The genomes were classified into three different categories based on the completeness of the assemblies. The complete or chromosome level assemblies were classified as high-quality (HQ), contig or scaffold level assemblies with ≤100 contigs were classified as medium-quality (MQ), whereas rest were low-quality (LQ). We selected the genomes of high-quality to evaluate the progress of sequencing high-quality genomes of the genus Streptomyces over the years and distribution across country of origin (Figures 1A and B, see Supplementary Figure S2 for a list of countries of origin).

Phylogenetic tree reconstruction

Two different phylogenetic trees were reconstructed here using GTDB-TK (28). The dataset of complete genomes of Streptomyces contained 1230 genomes with 488 genomes from NCBI and 742 from this study. The NBC_01635 genome was assigned to the genus Streptomyces according to NCBI but not GTDB and thus was ignored. The resulting 1229 genomes were processed using GTDB-TK’s de novo tree construction algorithm. Kitasatospora GCF_000269985.1 was used as an outgroup. Another tree was reconstructed using all 1034 genomes presented in this study. For this, Mycobacterium tuberculosis GCF_000195955.2 was used as an outgroup. Tree visualizations were generated using iTOL. For scripts and metadata used to construct the panels in Figure 1, please refer to Mohite, Omkar Satyavan (2024). Metadata for Figure 1. Technical University of Denmark. Online resource. https://doi.org/10.11583/DTU.25663026.

Trans-AT PKS BGC mining and analysis

In analysis of trans-AT Polyketide Synthase (PKS) BGCs, we initiated our analysis by clustering all BGC regions identified by antiSMASH using the tool BiG-SCAPE (36), with the parameters –cutoff 0.3 –include_singletons –hybrids-off –mibig. This initial clustering utilizes a strict cutoff and does not use the –mix parameters for quick and conservative identification of gene cluster families (GCFs) as proposed previously (37).
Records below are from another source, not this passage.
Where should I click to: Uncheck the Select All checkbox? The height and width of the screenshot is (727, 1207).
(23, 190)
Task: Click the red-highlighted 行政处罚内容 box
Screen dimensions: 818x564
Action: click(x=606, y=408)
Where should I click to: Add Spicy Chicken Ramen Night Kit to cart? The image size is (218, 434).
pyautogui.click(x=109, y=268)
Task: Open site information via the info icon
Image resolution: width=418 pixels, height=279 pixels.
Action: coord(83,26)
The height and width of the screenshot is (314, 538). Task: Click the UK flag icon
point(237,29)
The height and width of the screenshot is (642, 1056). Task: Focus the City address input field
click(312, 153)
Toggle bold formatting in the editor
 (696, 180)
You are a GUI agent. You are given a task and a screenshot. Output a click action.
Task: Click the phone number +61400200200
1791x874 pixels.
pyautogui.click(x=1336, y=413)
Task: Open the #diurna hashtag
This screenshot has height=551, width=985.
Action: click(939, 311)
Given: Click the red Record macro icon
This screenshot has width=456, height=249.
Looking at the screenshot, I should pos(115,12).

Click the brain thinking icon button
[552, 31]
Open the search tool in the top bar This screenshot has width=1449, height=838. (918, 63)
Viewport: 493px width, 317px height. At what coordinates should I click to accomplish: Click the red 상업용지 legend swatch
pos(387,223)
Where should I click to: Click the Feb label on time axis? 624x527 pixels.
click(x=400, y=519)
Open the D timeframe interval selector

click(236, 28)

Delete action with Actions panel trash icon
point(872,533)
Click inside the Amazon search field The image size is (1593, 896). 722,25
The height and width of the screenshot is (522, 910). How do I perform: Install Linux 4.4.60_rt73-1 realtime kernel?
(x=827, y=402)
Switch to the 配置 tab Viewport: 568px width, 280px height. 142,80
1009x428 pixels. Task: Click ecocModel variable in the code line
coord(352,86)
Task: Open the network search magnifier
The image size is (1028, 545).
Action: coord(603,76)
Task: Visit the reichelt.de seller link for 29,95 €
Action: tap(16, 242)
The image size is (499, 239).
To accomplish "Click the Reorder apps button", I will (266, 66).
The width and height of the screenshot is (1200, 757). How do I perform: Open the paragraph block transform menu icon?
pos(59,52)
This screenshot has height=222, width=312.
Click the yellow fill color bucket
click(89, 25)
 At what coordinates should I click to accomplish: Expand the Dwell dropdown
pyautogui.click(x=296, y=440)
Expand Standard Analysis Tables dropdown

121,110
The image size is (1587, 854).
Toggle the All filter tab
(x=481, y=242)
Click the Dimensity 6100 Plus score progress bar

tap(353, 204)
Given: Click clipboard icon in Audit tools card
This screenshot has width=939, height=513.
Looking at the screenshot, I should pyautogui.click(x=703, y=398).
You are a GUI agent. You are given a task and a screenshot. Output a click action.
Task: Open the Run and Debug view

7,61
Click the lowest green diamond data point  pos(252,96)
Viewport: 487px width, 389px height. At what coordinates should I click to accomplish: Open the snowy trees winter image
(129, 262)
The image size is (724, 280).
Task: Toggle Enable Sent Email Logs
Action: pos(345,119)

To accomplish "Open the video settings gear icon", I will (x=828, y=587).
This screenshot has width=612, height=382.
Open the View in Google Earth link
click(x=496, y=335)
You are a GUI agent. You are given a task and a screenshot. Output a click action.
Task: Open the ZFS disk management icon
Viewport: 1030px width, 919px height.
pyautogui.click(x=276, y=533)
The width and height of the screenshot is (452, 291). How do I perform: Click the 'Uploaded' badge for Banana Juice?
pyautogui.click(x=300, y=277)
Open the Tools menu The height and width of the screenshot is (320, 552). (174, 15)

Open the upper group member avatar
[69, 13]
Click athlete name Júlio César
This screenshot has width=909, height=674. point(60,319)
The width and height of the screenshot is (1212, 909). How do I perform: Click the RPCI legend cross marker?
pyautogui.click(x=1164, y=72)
The nodes in the resulting network were then colored using the predicted compound with highest ranked similarity score against known reference BGCs in the MIBiG database using the ClusterBlast function in antiSMASH. We examined each connected component within the graph, selecting only those containing regions or MIBiG BGCs identified as trans-AT PKSs for further analysis. The BGCs in the filtered subgraph were then re-analyzed using BiG-SCAPE with the parameters set to –mode glocal –include_singletons –mix –clans-off –cutoffs 0.4. The network was visualized using Cytoscape (v3.10.1) (38) and the results were then manually examined in detail to confirm the presence of a trans-AT PKS producing BGC, based on the domain organization. Subsequently, Clinker (version 0.028) (39) was used to produce comparison plots to manually validate transAT-PKS classification. This step identified similarities between the trans-AT PKS BGCs confirmed experimentally in the MIBiG secondary metabolite database and the BGC regions in the G1034 dataset. In cases where multiple product classes were present in one region,the known-cluster-blast feature in antiSMASH was employed for manual validation to accurately identify the trans-AT PKS BGC. Moreover, we evaluated the BGCs by comparing their domain organizations to that of the reference BGCs, which were similar and supported by experimental evidence from the literature.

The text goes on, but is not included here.